WITHOUT PREJUDICE, which can only be done by listening, as much as humanly possible, “without knowledge” of just what the source is.  It’s a hassle, to put it mildly, but it also serves to (largely) cut the wheat from the chaff with fairness and, at times, humility and admission of wrong thinking.  There is no perfect, flawless way to do these comparisons, but this method is less flawed than “informed listening” that lets biases play a larger role.  Also, involving others in the process helps me to 1.) take a closer look at some versions that I, perhaps, gave the short shrift in my own listening, and 2.) confirm that I either am or am not nuts.  (My mother never had me tested.)


So we arrive at COME DANCE WITH ME with open minds and ears.


MONO: Nobody involved in the blind listening was impressed with any versions of the mono mix, which has way too much reverb.  The 1984 Dutch DMM LP seems to be the best of the three releases we compared, and the heralded, pricey 1999 UK “Millennium Series” pressing was the worst of the bunch.

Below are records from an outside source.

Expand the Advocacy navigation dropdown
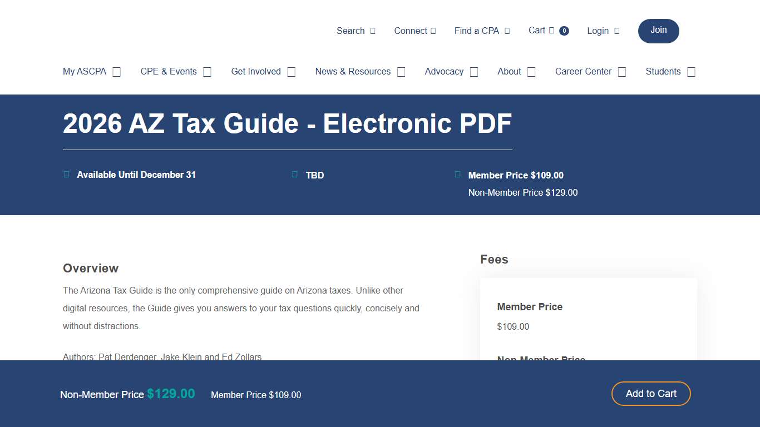 click(473, 71)
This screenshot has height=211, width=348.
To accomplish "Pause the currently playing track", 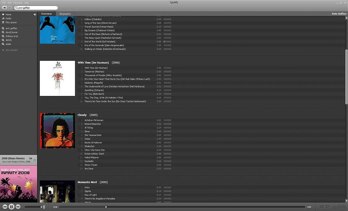I will (x=11, y=207).
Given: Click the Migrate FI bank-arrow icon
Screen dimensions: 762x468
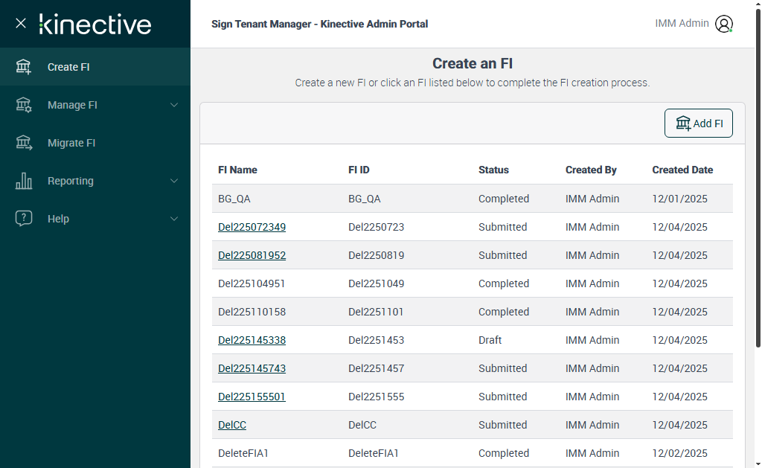Looking at the screenshot, I should tap(24, 143).
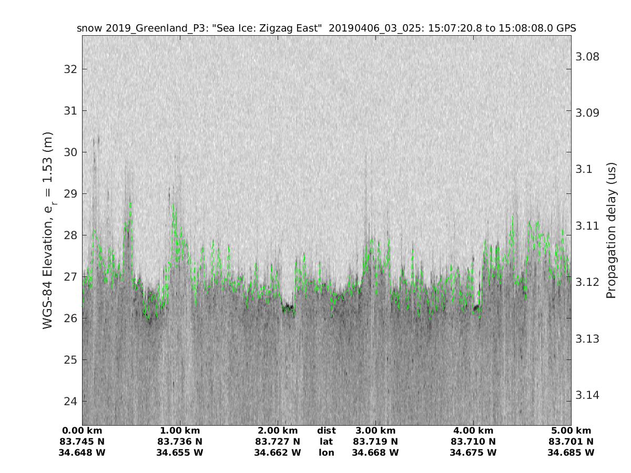Click the 3.12 propagation delay tick label

[589, 282]
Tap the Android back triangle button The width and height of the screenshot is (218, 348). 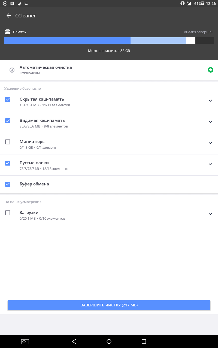point(74,341)
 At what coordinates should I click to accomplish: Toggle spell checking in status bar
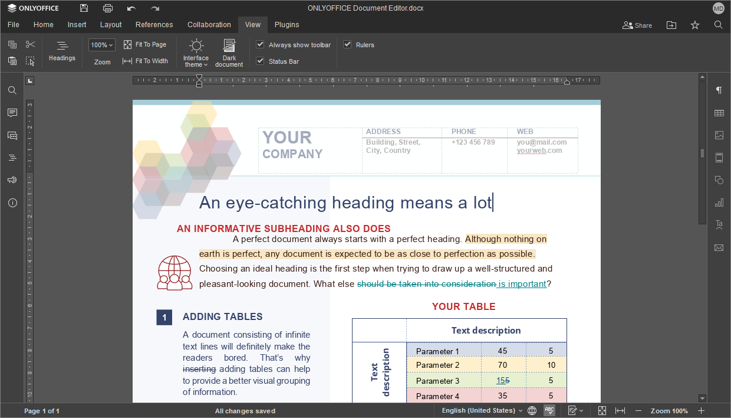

STEREO: By doing back-to-back A/B comparisons, finding the “duds” in the bunch was easy, and the worst release, surprisingly, was the 1987 compact disc.  I’ve played this disc plenty of times over the

years and never thought twice about it, but when actually compared back-to-back to other versions, it’s bad.  Also, the 2009 “From the Vaults” LP is clearly “panned in,” with greatly reduced stereo width and mediocre tone.  “Icky,” is how one “blind listener” described it, and I agree.  Also surprisingly poor was the 1983 MFSL LP, near the bottom of the pile for me.

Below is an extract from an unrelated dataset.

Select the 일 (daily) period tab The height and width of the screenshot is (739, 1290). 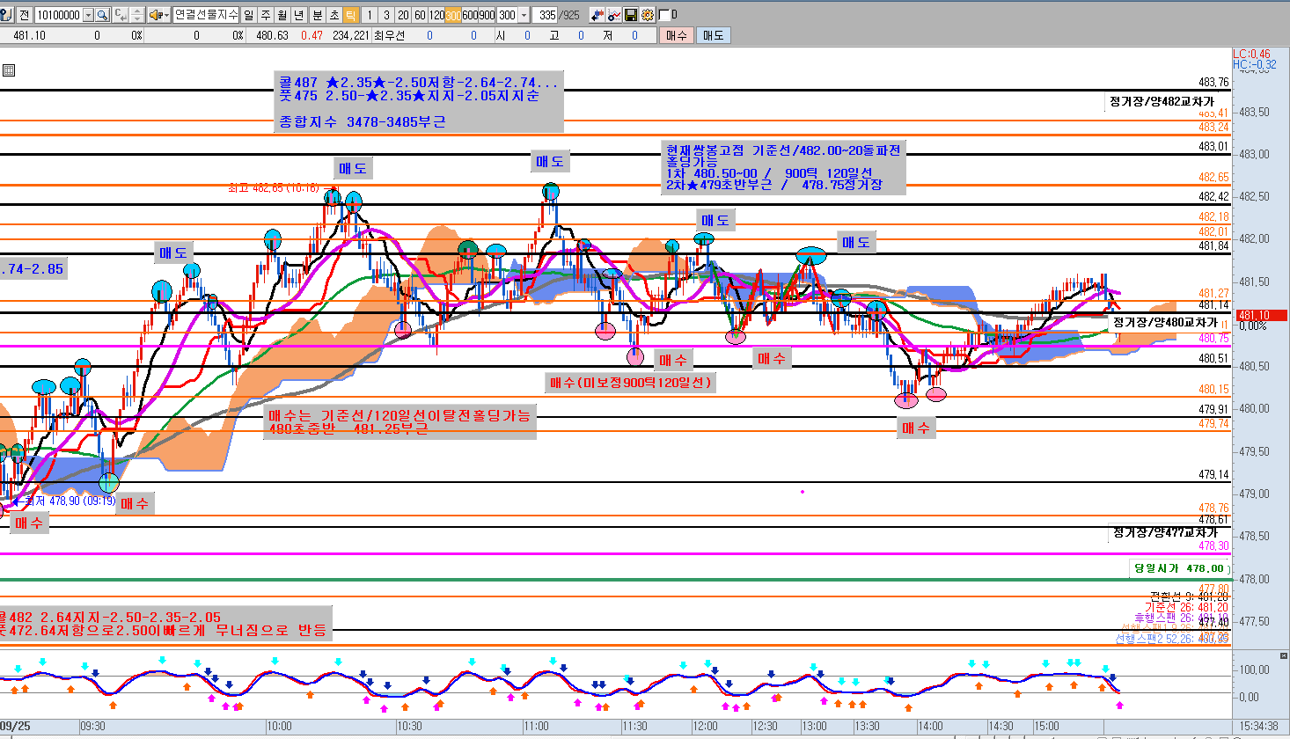(x=249, y=15)
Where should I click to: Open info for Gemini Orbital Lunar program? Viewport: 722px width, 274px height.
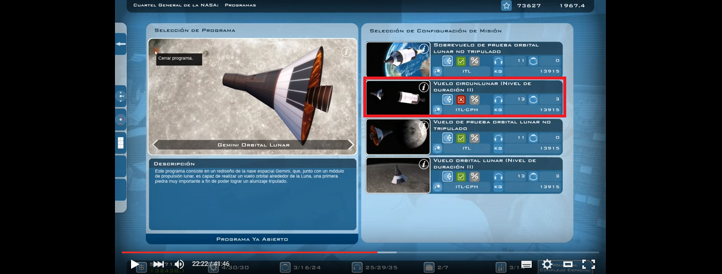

Surprisingly, there was little consensus among the “blind listeners” where the stereo versions were concerned, and I’m not sure quite what to make of that.  I can say that nobody chimed in and said that they liked the MFSL LP or the 1987 CD.  The latter, especially, received some very negative commentary. 


There were many choices that were pretty blah, middling, unexciting, un-noteworthy, harmless, so-so -- pick your “average” adjectives! 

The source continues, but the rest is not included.